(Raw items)
========

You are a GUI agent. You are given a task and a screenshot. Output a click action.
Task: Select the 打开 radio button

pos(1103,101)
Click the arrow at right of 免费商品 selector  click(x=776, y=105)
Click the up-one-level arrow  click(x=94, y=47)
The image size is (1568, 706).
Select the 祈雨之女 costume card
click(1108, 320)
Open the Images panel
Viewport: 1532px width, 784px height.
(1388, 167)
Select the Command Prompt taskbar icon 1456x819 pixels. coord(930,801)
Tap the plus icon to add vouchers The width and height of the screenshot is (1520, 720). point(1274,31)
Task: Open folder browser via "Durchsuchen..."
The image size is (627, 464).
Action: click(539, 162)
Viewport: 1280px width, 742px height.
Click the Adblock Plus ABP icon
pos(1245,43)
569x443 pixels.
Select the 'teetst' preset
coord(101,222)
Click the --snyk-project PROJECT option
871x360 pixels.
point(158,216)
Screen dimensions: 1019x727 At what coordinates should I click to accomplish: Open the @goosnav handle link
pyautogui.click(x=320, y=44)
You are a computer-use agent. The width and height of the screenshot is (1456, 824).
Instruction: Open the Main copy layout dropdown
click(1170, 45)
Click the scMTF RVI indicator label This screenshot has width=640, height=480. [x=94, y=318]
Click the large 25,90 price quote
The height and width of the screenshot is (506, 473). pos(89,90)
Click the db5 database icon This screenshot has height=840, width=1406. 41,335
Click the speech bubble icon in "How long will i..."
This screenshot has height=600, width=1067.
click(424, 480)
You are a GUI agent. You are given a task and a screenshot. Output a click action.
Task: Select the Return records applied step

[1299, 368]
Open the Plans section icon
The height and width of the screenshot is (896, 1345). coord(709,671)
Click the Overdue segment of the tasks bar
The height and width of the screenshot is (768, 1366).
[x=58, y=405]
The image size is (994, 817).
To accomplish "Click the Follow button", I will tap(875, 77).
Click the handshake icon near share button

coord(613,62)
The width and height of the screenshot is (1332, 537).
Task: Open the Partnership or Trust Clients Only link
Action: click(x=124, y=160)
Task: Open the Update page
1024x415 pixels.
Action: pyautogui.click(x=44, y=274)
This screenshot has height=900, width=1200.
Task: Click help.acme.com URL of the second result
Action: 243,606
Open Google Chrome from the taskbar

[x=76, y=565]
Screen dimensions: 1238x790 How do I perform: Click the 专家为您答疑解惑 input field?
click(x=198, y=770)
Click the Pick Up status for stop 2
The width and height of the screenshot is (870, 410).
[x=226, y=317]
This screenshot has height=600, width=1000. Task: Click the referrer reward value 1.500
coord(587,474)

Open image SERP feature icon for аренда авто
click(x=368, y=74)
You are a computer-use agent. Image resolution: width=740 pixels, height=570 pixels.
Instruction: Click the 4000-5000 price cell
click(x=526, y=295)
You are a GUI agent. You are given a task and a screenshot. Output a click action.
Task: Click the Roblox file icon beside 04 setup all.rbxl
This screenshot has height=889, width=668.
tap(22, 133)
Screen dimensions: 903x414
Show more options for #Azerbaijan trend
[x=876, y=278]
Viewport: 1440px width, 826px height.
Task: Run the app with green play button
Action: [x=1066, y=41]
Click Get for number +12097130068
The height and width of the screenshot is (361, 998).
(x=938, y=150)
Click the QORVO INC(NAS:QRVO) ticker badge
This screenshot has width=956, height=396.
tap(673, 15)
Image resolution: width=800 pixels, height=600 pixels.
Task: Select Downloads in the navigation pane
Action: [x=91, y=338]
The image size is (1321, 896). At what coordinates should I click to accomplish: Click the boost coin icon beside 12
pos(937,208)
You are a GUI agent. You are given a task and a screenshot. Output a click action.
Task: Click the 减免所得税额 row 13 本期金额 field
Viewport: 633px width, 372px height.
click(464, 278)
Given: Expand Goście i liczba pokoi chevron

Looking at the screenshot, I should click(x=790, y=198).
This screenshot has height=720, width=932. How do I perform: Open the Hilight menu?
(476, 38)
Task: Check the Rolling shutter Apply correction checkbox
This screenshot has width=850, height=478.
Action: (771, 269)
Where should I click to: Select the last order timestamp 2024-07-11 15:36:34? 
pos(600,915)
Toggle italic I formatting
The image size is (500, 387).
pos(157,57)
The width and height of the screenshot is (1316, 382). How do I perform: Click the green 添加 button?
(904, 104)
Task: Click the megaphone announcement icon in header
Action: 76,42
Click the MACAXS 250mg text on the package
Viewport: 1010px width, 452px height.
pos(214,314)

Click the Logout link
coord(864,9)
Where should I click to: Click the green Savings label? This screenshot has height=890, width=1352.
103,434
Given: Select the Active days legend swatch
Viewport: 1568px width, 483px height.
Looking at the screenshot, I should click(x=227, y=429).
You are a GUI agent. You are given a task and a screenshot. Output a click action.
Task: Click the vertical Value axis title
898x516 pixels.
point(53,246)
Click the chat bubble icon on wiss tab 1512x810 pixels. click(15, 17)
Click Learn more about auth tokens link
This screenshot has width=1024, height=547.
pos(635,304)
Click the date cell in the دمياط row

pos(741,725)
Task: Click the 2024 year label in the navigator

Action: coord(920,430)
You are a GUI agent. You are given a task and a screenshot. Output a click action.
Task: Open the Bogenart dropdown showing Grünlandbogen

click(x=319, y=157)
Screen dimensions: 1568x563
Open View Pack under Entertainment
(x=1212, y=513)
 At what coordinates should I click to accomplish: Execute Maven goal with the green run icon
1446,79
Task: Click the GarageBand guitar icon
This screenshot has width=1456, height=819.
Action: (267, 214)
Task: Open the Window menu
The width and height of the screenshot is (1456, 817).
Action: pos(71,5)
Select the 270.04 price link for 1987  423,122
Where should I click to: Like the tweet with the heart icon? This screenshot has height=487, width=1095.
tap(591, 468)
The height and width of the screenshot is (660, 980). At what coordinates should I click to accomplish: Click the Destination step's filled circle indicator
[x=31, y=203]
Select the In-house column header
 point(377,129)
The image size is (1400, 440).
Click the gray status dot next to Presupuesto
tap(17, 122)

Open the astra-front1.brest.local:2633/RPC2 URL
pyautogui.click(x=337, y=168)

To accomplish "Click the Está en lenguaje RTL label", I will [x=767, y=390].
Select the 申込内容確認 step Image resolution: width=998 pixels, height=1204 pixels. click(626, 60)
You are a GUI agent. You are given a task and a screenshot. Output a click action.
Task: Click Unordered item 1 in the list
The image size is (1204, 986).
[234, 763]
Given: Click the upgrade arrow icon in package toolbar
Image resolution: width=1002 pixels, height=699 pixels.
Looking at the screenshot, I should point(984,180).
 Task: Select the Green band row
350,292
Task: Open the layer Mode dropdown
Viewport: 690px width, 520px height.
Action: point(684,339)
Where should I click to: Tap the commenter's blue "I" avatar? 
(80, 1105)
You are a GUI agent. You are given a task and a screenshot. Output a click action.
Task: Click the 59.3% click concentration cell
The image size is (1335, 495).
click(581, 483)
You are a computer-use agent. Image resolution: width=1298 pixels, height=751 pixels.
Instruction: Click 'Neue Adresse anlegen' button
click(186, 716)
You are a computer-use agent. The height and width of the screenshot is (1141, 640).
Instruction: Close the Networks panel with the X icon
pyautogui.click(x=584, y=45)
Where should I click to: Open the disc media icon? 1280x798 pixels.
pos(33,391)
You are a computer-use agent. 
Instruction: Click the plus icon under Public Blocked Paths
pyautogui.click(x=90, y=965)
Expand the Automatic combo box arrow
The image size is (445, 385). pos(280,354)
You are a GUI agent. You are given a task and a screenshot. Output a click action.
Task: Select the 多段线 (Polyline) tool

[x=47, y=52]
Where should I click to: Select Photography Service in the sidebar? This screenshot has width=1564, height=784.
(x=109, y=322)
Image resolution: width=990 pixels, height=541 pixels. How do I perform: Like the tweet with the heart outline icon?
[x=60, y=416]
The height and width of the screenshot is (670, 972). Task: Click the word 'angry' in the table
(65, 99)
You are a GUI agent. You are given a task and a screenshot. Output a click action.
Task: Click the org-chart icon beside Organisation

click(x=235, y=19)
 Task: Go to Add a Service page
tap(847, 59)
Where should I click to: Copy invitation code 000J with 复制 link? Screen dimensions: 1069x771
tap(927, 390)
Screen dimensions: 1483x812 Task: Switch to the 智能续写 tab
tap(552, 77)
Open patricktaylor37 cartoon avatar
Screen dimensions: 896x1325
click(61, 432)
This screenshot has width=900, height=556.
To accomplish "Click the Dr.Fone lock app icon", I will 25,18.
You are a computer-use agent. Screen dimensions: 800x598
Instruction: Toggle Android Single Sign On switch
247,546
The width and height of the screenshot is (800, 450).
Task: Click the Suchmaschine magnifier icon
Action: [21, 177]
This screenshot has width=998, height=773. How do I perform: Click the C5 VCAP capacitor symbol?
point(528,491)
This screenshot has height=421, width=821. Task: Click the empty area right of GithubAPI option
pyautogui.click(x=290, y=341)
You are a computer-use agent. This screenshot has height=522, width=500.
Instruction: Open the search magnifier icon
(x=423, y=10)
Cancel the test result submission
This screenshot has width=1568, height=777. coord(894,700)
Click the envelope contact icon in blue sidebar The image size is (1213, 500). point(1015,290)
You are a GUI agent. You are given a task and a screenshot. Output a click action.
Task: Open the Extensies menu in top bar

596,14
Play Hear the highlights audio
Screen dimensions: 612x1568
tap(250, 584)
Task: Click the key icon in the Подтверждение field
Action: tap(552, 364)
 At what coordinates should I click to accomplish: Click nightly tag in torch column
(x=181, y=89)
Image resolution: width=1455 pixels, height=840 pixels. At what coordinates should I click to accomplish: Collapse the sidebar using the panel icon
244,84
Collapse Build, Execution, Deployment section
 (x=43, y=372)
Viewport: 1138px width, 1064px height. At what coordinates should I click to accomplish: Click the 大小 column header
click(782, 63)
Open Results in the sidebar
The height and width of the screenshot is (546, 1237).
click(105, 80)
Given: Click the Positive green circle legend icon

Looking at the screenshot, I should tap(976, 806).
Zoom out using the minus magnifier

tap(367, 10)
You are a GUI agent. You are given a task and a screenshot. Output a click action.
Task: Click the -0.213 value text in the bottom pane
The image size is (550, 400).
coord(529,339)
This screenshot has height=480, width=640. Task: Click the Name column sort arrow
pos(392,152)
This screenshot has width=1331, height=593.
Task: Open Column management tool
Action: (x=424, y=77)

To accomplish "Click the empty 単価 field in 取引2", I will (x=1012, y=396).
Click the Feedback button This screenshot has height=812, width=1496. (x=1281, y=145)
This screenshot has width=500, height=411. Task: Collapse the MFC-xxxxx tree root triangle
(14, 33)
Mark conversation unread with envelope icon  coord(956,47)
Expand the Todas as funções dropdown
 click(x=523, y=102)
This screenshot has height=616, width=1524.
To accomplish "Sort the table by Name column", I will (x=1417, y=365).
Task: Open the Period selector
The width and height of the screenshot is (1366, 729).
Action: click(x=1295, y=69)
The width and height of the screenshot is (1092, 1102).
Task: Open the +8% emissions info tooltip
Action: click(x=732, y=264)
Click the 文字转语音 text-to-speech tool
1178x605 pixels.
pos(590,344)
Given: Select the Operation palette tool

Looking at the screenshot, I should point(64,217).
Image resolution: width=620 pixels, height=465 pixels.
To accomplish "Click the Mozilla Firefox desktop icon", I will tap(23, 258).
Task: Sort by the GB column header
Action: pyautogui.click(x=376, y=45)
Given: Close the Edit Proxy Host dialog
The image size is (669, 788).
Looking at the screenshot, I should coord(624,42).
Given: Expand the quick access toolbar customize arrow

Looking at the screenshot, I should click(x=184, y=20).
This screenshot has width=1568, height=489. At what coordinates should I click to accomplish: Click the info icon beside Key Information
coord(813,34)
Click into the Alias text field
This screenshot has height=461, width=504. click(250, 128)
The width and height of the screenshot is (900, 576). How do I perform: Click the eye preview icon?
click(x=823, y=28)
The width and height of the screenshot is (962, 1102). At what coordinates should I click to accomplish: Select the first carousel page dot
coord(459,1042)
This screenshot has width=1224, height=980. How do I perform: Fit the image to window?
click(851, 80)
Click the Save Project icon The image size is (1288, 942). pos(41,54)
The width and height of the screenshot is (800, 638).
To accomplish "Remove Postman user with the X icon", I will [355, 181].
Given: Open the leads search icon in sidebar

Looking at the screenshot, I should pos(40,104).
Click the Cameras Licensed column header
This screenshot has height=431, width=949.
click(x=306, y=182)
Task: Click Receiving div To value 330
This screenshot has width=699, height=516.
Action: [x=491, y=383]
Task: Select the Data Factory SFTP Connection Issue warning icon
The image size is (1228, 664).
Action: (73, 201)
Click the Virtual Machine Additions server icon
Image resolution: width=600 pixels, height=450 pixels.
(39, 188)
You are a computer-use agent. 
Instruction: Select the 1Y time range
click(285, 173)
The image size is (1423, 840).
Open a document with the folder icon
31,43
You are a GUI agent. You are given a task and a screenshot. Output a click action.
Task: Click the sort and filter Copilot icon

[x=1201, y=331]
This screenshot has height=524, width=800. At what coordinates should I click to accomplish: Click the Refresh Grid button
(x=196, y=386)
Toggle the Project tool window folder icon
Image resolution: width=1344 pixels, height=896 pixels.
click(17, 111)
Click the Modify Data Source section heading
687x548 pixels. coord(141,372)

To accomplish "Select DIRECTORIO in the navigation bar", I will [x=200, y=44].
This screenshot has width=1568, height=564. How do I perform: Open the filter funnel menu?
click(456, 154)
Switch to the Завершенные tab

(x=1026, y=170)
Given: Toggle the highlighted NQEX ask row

========

* _BRIEF_: Put the lines from the start of the items through the line containing "Click the up-one-level" into a JSON list of strings, one string per line, leaving out blank lines.

* _EXERCISE ANSWER_:
[
  "You are a GUI agent. You are given a task and a screenshot. Output a click action.",
  "Task: Select the 打开 radio button",
  "pos(1103,101)",
  "Click the arrow at right of 免费商品 selector  click(x=776, y=105)",
  "Click the up-one-level arrow  click(x=94, y=47)"
]